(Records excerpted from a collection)

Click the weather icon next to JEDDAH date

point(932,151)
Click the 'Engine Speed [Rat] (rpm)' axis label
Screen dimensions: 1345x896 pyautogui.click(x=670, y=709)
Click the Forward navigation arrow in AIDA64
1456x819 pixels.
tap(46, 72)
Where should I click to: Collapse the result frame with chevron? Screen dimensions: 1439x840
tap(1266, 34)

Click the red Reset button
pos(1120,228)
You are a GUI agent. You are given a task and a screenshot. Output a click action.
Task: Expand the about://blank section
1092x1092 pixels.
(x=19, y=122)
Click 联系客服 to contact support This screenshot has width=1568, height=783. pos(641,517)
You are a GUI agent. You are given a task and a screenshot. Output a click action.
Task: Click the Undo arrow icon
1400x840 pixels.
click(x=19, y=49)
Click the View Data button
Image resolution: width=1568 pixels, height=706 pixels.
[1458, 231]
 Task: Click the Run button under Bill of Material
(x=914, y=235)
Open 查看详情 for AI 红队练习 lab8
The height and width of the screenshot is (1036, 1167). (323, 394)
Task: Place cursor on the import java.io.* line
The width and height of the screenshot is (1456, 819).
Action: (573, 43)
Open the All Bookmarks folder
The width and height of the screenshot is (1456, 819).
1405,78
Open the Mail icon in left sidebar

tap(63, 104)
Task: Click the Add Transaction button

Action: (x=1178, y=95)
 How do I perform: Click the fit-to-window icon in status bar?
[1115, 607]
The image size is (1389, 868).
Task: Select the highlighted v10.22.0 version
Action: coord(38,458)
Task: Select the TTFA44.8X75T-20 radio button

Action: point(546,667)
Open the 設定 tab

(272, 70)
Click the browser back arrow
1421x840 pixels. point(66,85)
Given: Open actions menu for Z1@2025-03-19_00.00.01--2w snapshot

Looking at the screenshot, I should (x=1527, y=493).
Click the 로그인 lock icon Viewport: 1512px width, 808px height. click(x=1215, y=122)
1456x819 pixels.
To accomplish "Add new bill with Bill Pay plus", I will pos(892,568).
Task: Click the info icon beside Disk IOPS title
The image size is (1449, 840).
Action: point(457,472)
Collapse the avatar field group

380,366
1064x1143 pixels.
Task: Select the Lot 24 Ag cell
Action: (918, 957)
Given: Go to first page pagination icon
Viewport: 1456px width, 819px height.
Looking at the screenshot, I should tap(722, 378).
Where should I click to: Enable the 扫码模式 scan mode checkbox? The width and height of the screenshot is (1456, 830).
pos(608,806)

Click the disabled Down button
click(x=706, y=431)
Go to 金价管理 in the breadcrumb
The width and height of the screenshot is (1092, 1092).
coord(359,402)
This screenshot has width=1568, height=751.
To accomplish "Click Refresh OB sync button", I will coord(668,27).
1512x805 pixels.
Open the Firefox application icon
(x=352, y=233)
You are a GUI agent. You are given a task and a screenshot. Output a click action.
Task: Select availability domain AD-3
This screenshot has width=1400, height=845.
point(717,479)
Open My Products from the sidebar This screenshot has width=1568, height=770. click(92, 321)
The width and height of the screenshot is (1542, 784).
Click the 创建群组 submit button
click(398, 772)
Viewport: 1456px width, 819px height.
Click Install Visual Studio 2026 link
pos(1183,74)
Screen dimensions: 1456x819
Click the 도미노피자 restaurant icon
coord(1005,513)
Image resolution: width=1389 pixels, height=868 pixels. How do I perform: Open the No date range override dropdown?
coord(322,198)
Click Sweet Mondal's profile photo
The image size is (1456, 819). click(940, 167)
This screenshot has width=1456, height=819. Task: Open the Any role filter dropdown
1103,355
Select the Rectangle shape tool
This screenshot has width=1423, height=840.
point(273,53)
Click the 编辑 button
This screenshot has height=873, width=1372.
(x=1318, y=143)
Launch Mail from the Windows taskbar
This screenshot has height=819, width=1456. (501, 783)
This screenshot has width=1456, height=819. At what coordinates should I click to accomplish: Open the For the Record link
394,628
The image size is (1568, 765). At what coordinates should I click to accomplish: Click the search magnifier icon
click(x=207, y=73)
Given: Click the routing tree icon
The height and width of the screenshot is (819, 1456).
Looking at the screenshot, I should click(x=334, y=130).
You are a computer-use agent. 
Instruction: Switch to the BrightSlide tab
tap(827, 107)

TASK TO COMPLETE: In how many lines of the data does the string "will" occur? Answer with the number and nothing else.

THE COMPLETED TASK: 2